The main problem of the whole Pathfinder series is primarily combat. Neither real-time nor turn-based mods work well and it pushes my tolerance limits as a player. They could have looked at Divinitiy Original Sin 2 as an example when developing these games. The turn-based combat system in the first Original Sin game was horrible, but the second was improved to near perfection. Games like this should either have a turn-based combat system like Divinity Original Sin 2 or a real-time combat system like Dragon Age Origins. Anything in the middle is mediocre and makes gameplay impossible. Also, the mediocrity of the combat mechanics makes it very difficult to see the good points of the games. At least Owlcat Games has managed to add turn-based combat that is close to DOS 2 in their newly released Rogue Trader. The combat still lacks smoothness, but at least there is an improvement now. But this is why I will never really like the Pathfinder series.

I feel a little conflicted with this game. Here I am, literally giving it a 4.5 but I don't feel like talking about what makes this game good. It's what it's missing here or straight up broken which frustrates me.

On one hand, a game that kept me entertained for 100+ hours is automatically a great game. Any piece of media that can get that kind of commitment out of me is special because I'm the kind of person who never sinks too many hours into one game. On the other hand, this game tries its best to keep you from having fun with its questionable design choices and how fucking broken it is as of the latest patch.

Instead of simply letting me go on an adventure with a lovable cast of characters in this cool world filled with interesting lore and do some of the most insane shit you can do in a CRPG like turning into a goddamn golden dragon that actually makes you feel powerful, I'm forced to play the awful Crusader Mode which is a poorly put together Might and Magic clone where you also make decisions about various issues happening around your periphery. That sounds cool on paper but when the outcome of these decisions ultimately, only really affect Crusader Mode, NOT the actual fun part of the game, like exploring and fighting etc.

The army battles in this mode require no strategy whatsoever and it's absolutely broken. A level 3 mage general can decimate a demon army while a level 6 knight general can do jack shit. Luckily, you can disable this mode entirely, the catch is, you'll miss a good portion of the side content and the game will make some decisions for you. Honestly, the less said about this mode the better, so if you value your sanity get the Combat Relief mod.
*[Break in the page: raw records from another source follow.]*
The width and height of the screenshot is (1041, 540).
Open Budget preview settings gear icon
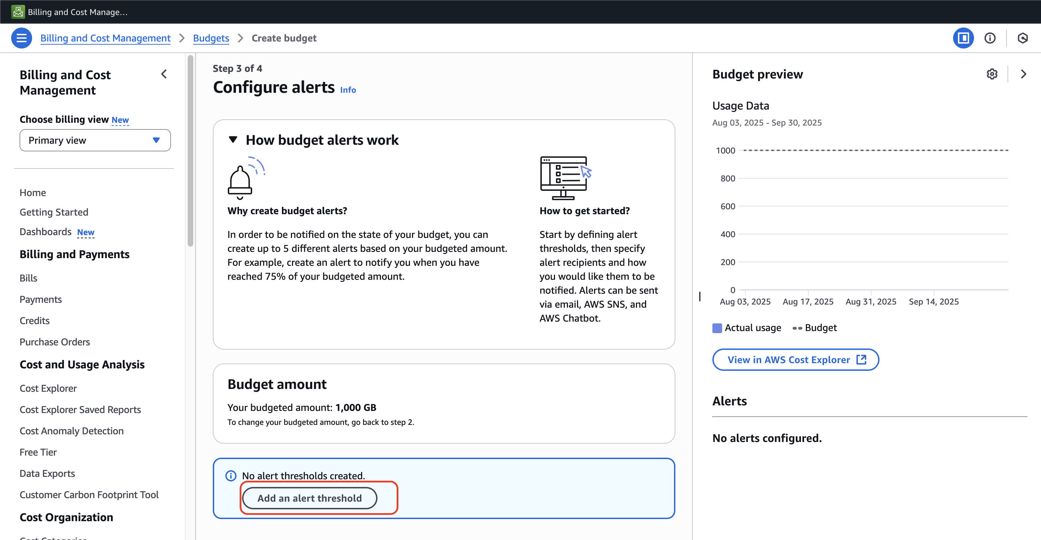(x=992, y=74)
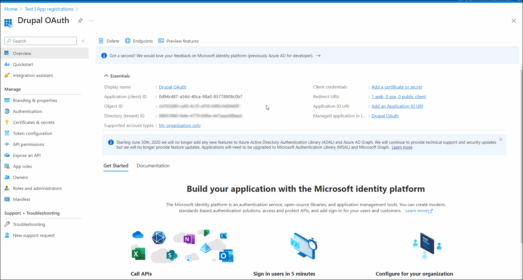Open Authentication settings

tap(27, 111)
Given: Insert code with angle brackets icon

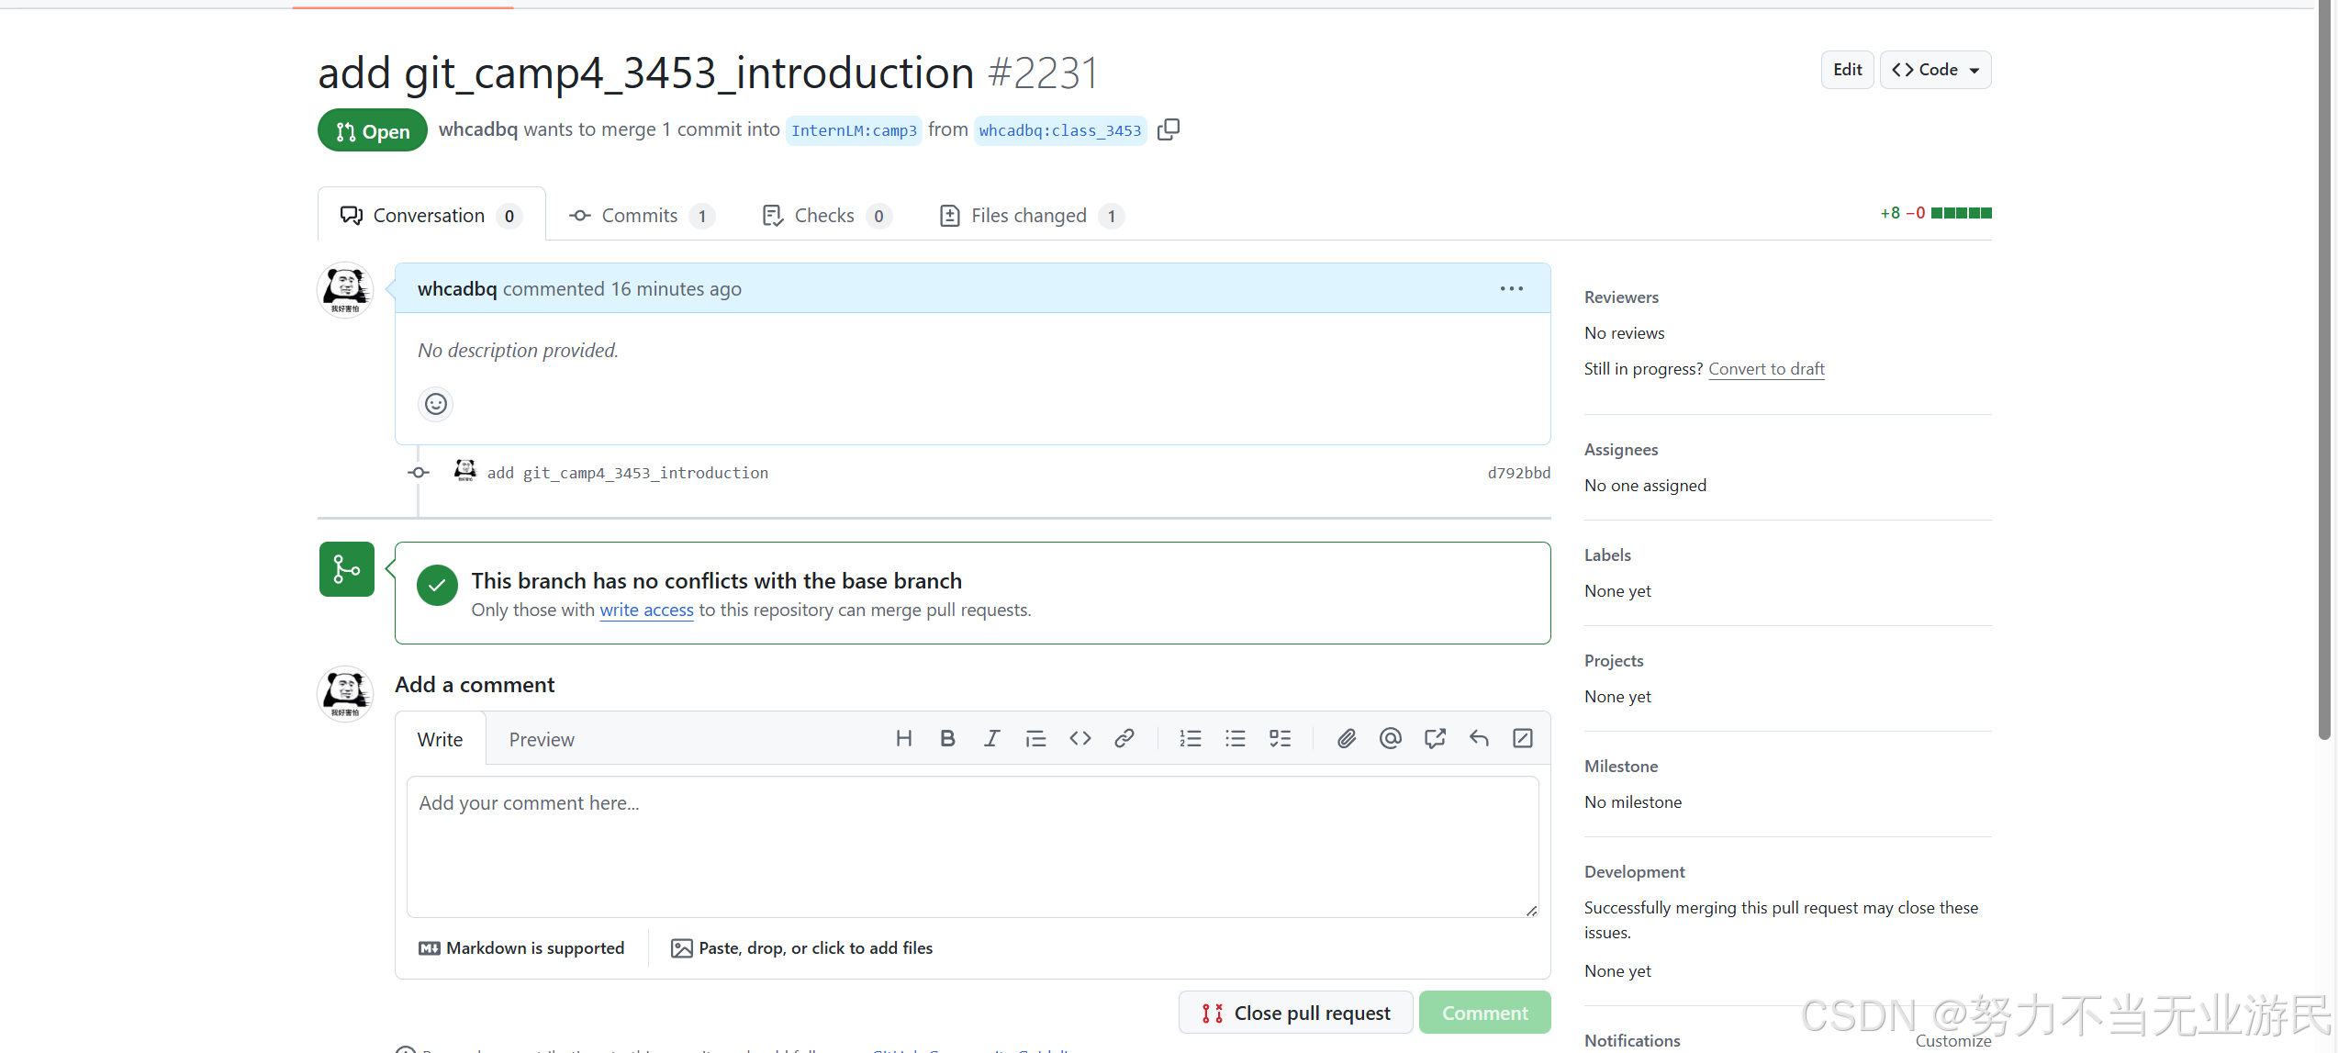Looking at the screenshot, I should (1080, 738).
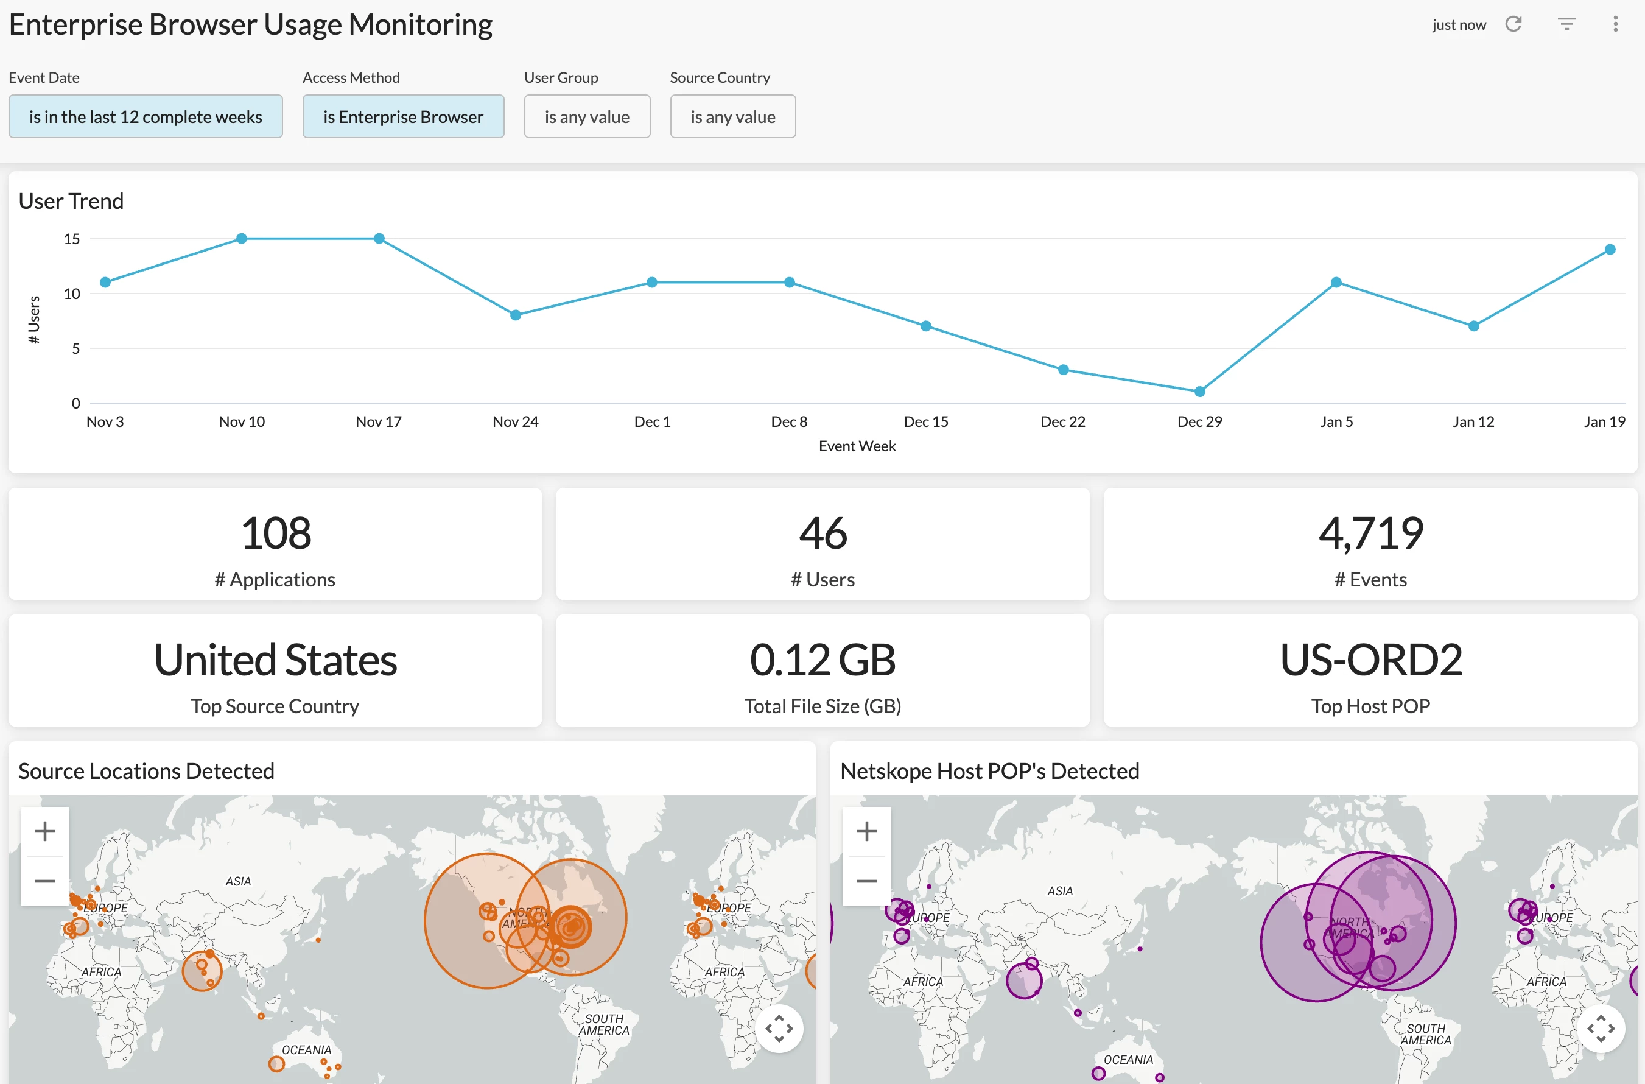Click the United States Top Source Country tile
This screenshot has height=1084, width=1645.
[x=275, y=660]
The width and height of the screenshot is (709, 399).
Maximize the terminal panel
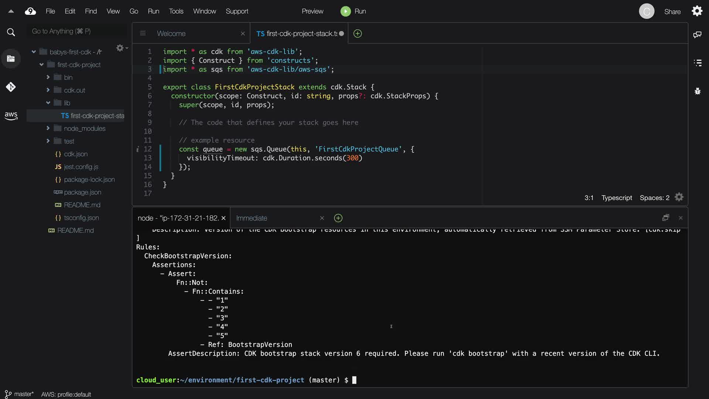tap(665, 218)
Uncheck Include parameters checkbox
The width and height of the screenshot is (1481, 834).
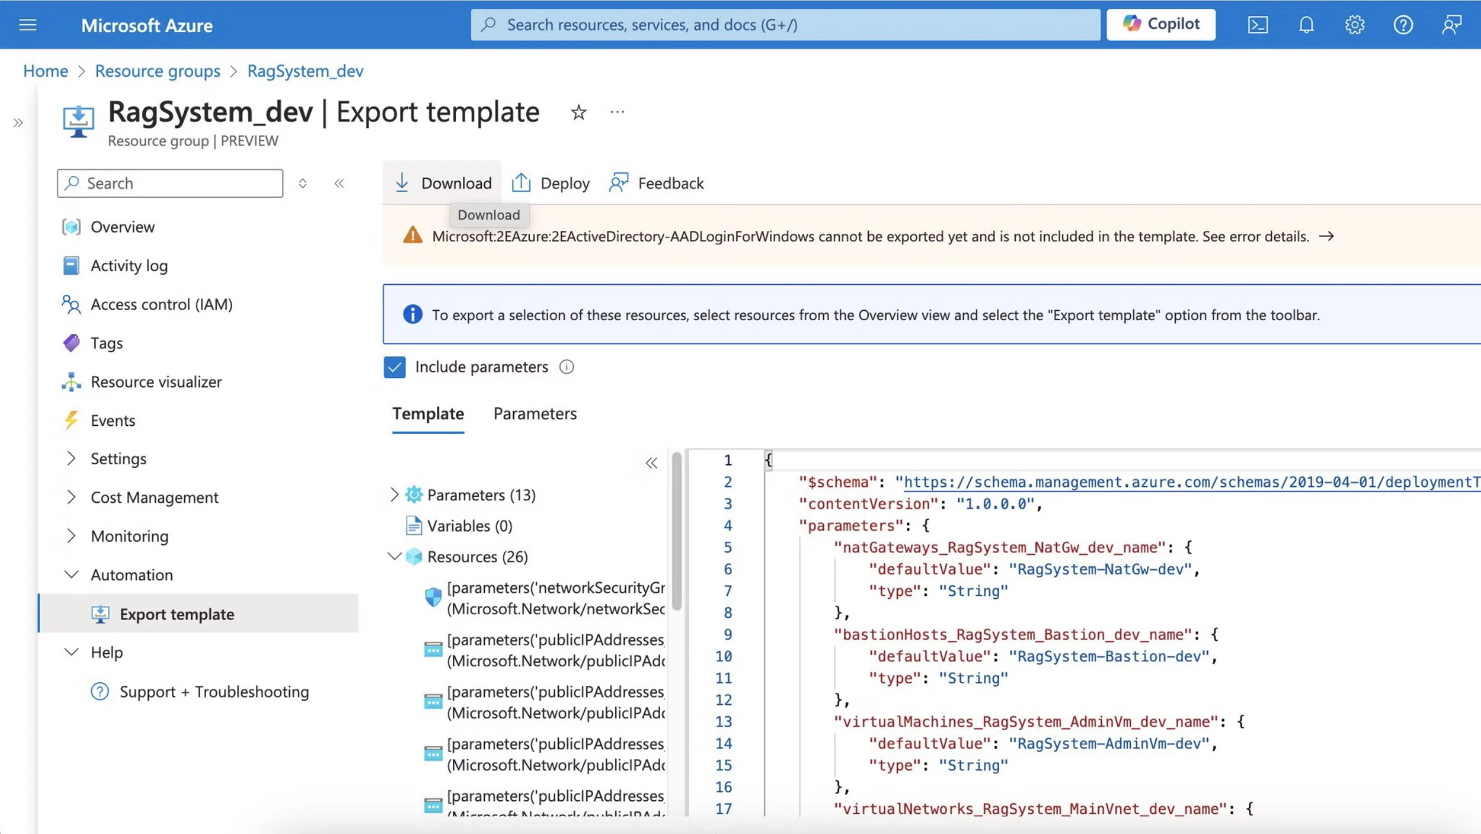point(394,367)
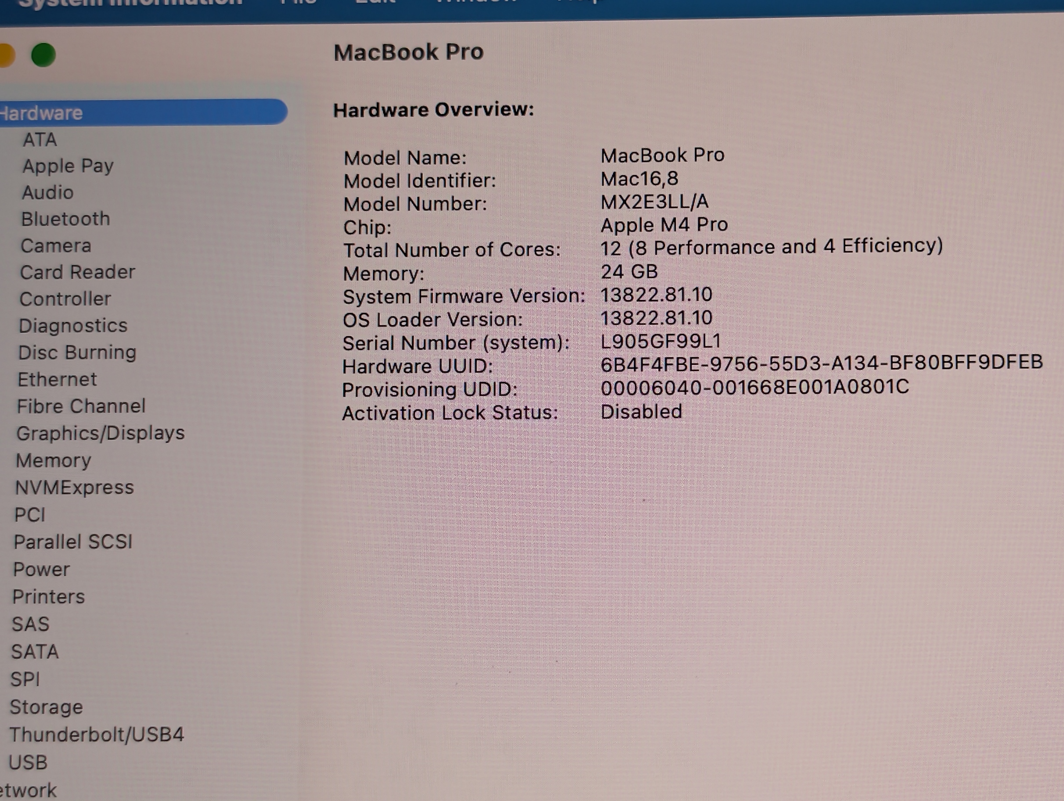The image size is (1064, 801).
Task: Select the Hardware category in sidebar
Action: pos(42,113)
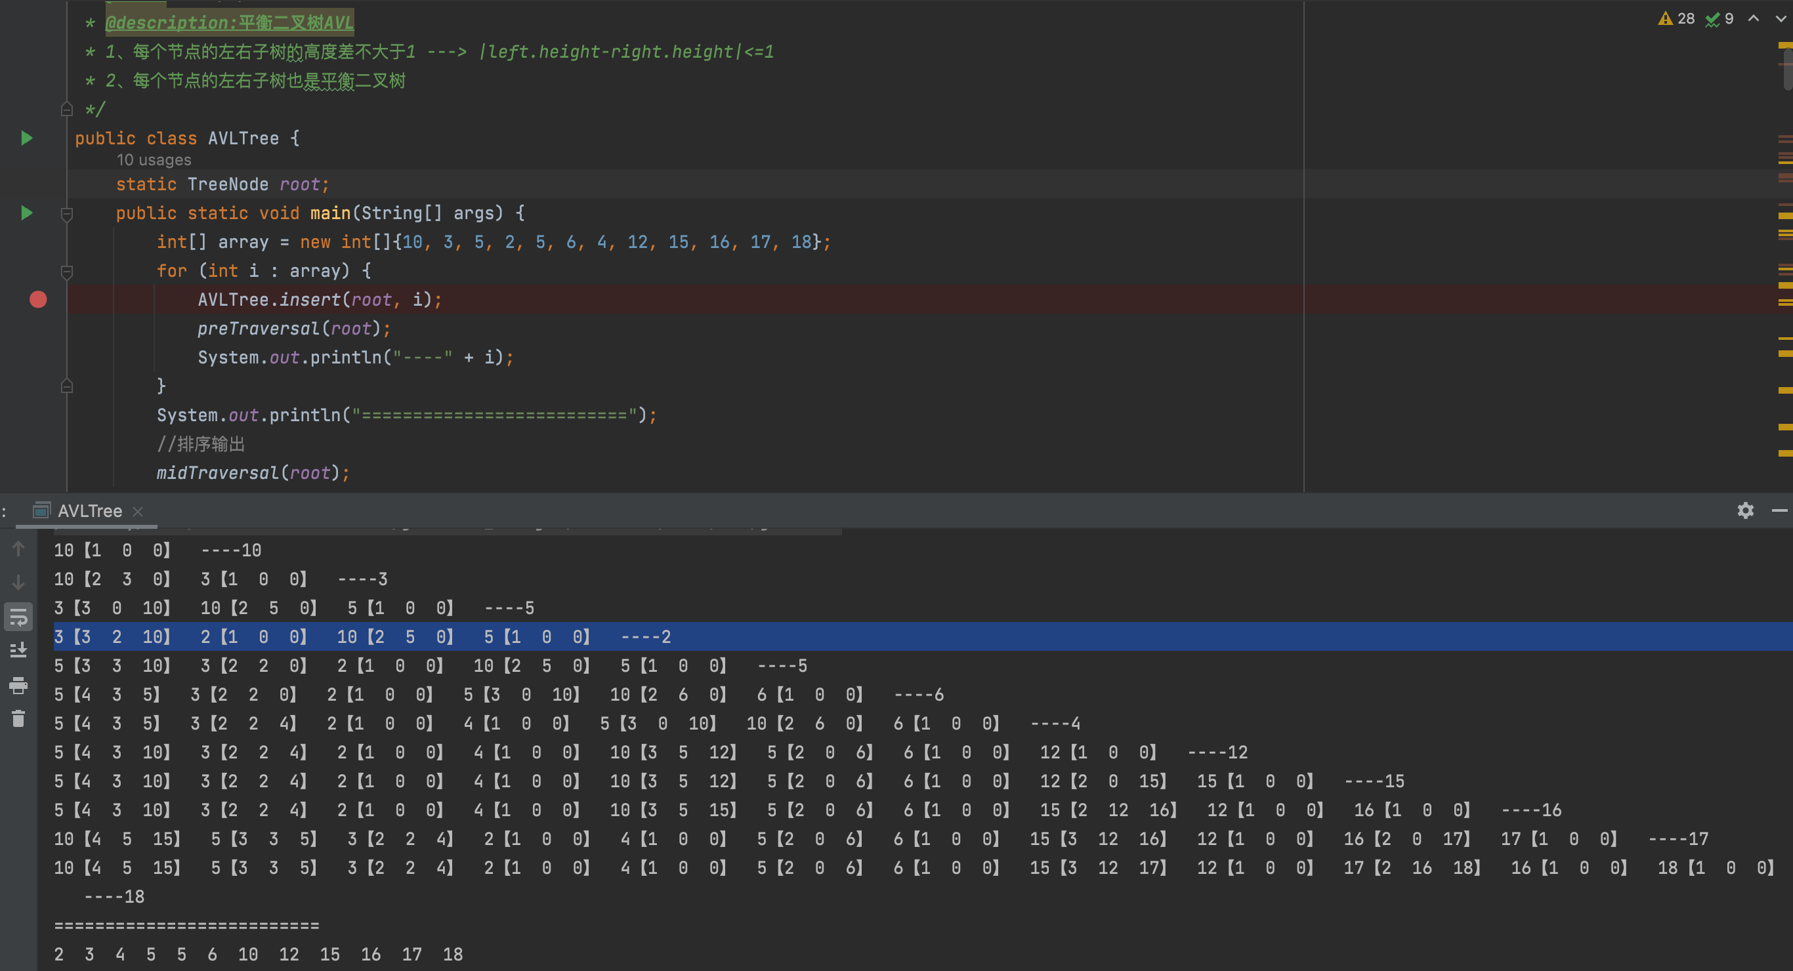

Another source of frustration is the lack of QoL and shitty interface. Why can't I stack items on my belt? why can't I open more than one window at once, turning comparing items into a chore? why is there no fast travel? why is the A.I. so retarded and you can't give even your companions basic commands like "fight defensively"? Just meaningless annoyances that makes me doubt they even play tested this thing, otherwise they would've realised how infuriating these mechanics (or lack thereof) are. And I'm not even gonna talk about the technical aspect, it's a whole new can of worms that isn't something new or shocking for anyone who has played Kingmaker.

This is a great game, but you should give it 6 months to get patched up, and then get the Combat Relief mod and enjoy one of the best CRPGs ever.